Source listing
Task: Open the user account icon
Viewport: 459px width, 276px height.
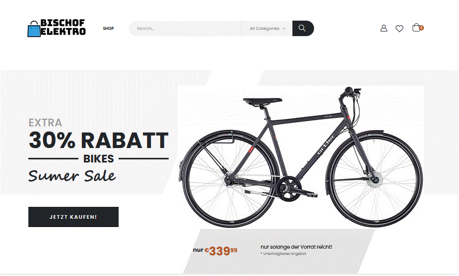Action: pyautogui.click(x=384, y=28)
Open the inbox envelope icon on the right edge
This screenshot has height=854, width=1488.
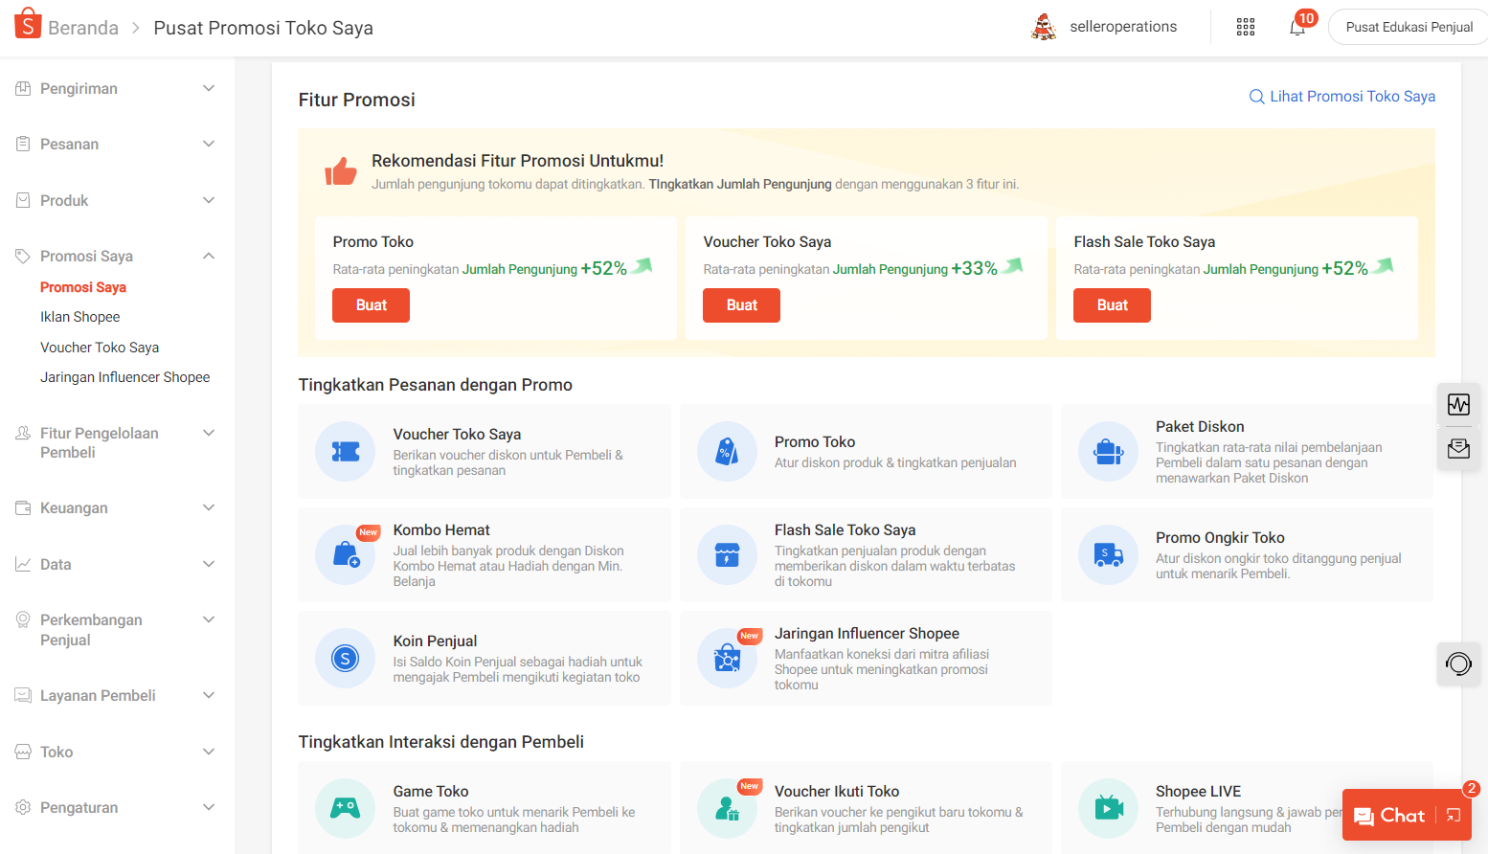click(x=1458, y=448)
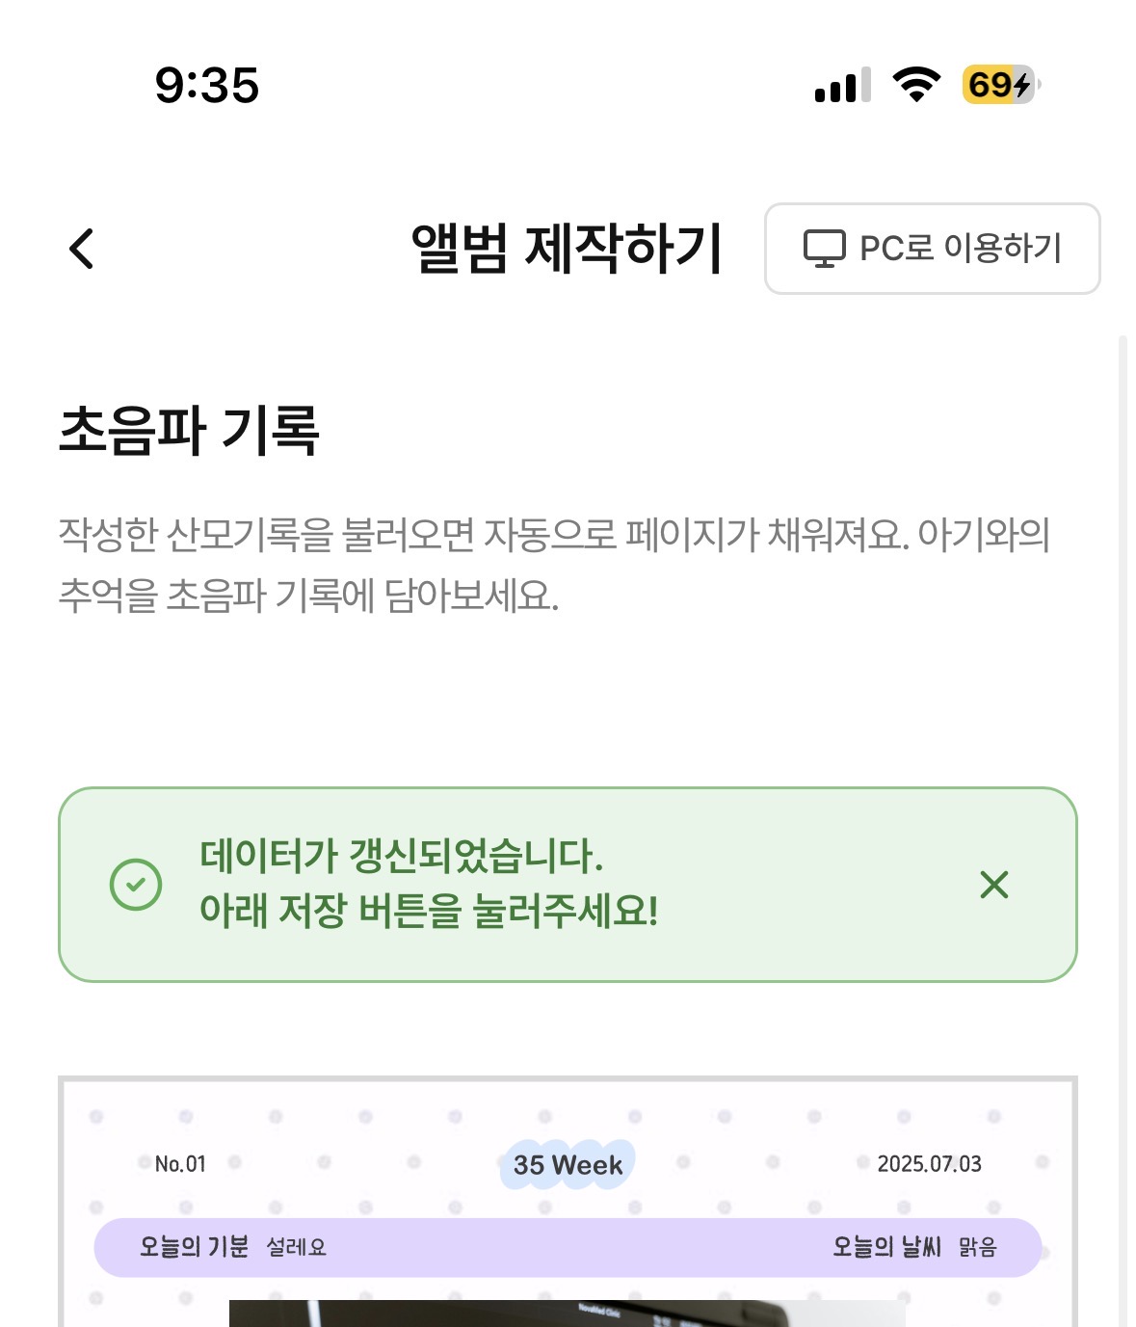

§ **What to do**: Rewrite the listing above with every "icon" changed to "button" and everything else unchanged. Leave the pictures out.

§ **Solved exercise**:
Task: Open the user account button
Viewport: 459px width, 276px height.
Action: pyautogui.click(x=384, y=28)
Open the inbox envelope button on the right edge
This screenshot has height=854, width=1488.
click(x=1458, y=448)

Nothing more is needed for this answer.